GMATPASSION wrote:
A tank has 5 inlet pipes. Three pipes are narrow and two are wide. Each of the three narrow pipes works at 1/2 the rate of each of the wide pipes. All the pipes working together will take what fraction of time taken by the two wide pipes working together to fill the tank?
(A) 1/2
(B) 2/3
(C) 3/4
(D) 3/7
(E) 4/7
\(5\,\,{\text{pipes}}\,\,\,\left\{ \begin{gathered}
\,3\,\,{\text{narrow}}\,\,\,\, \to \,\,\,{\text{each}}\,\,\,1\,\,{\text{gallons}}/\min \,\,\, \hfill \\
\,2\,\,{\text{wide}}\,\,\,\,\,\,\,\,\, \to \,\,\,{\text{each}}\,\,\,2\,\,{\text{gallons}}/\min \hfill \\
\end{gathered} \right.\,\,\,\,\,\left( {{\text{particular}}\,\,{\text{case}}!} \right)\)
\({\text{A}}\,\,\,{\text{ = }}\,\,\,{\text{2}}\,\,{\text{wide}}\,\,{\text{together}}\,\,\,{\text{:}}\,\,\,\,2 \cdot 2 = 4\,\,{\text{gallons/min}}\)
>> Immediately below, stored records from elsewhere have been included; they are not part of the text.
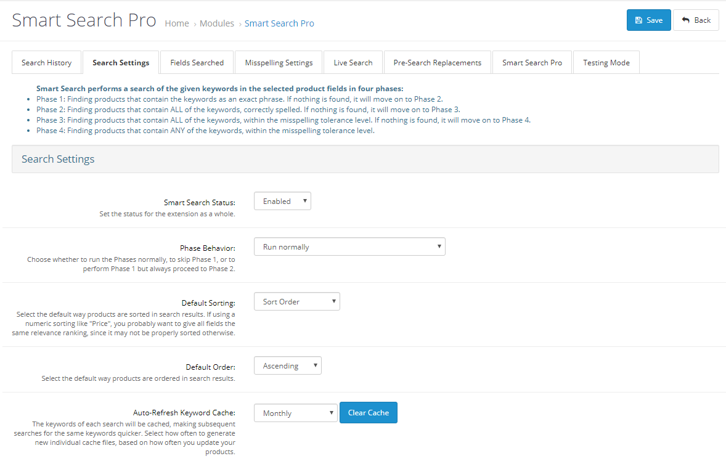Click the Modules breadcrumb link
726x464 pixels.
216,23
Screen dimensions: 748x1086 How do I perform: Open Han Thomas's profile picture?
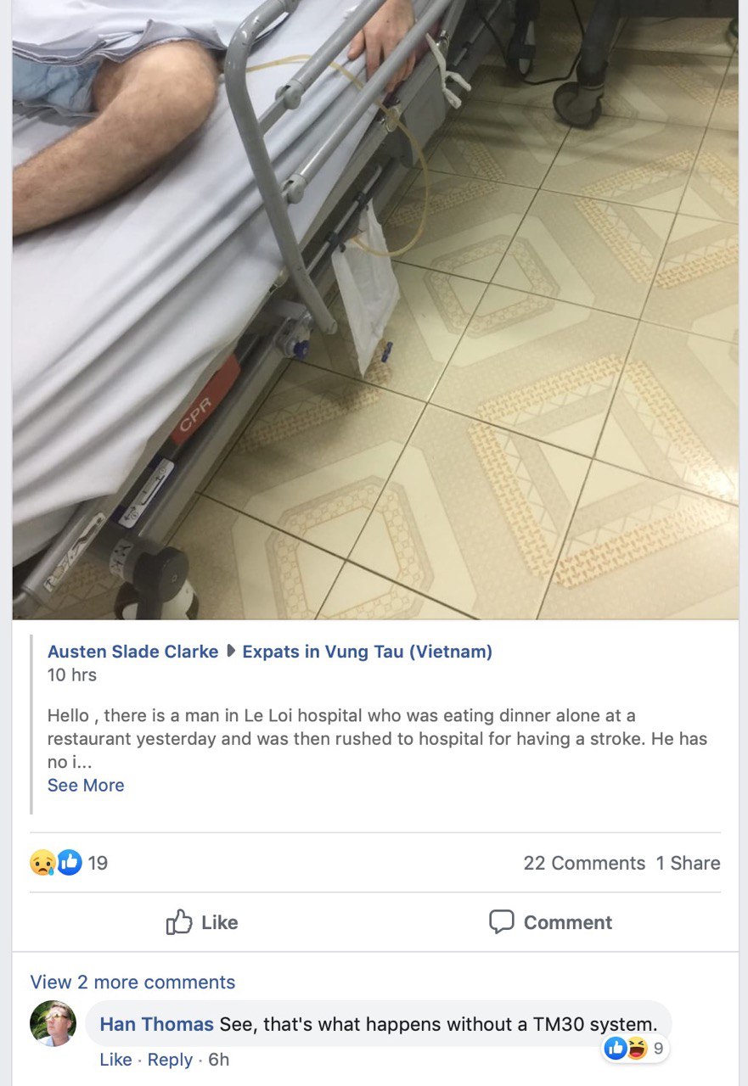coord(53,1023)
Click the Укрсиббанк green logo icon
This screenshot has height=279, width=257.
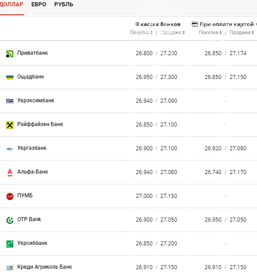pos(10,244)
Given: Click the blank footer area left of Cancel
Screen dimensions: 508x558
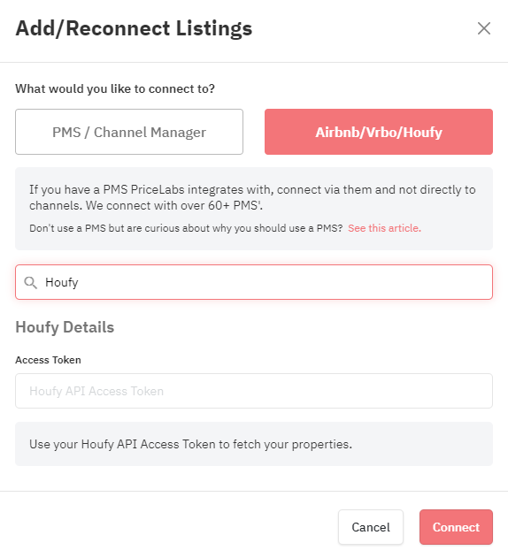Looking at the screenshot, I should coord(171,527).
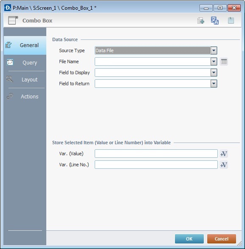Confirm with the OK button
This screenshot has width=245, height=249.
pyautogui.click(x=189, y=239)
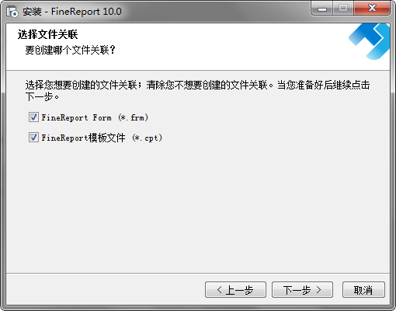Click the blank area below the checkboxes
This screenshot has height=311, width=396.
point(198,208)
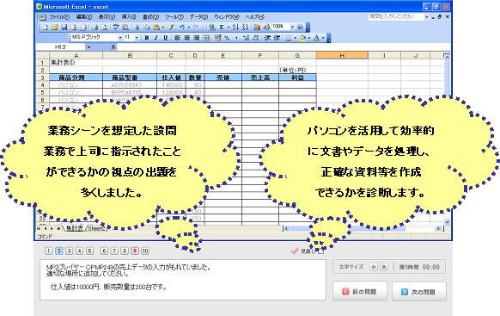Select question number 5 box
The width and height of the screenshot is (500, 316).
[x=90, y=251]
\({\text{B}}\,\,\,{\text{ = }}\,\,\,{\text{all}}\,\,{\text{5}}\,\,{\text{together}}\,\,\,{\text{:}}\,\,\,\,3 \cdot 1 + 2 \cdot 2 = 7\,\,{\text{gallons/min}}\)
\({\text{B:A}}\,\,\underline {{\text{work}}} \,\,{\text{ratio}}\,\,\left( {{\text{per}}\,\,{\text{any}}\,\,{\text{time}}} \right)\,\,\,{\text{ = }}\,\,\,\,\frac{7}{4}\,\,\,\,\,\)
\(?\,\,\, = \,\,\,B:A\,\,\underline {{\text{time}}} \,\,{\text{ratio}}\,\,\,\left( {{\text{per}}\,\,{\text{any}}\,\,{\text{work}}} \right)\,\,\, = \,\,\,{\left( {\frac{7}{4}} \right)^{ - 1}} = \,\,\,\frac{4}{7}\)
This solution follows the notations and rationale taught in the GMATH method.
Regards,
Fabio.
_________________
Fabio Skilnik ::
GMATH method creator (Math for the GMAT)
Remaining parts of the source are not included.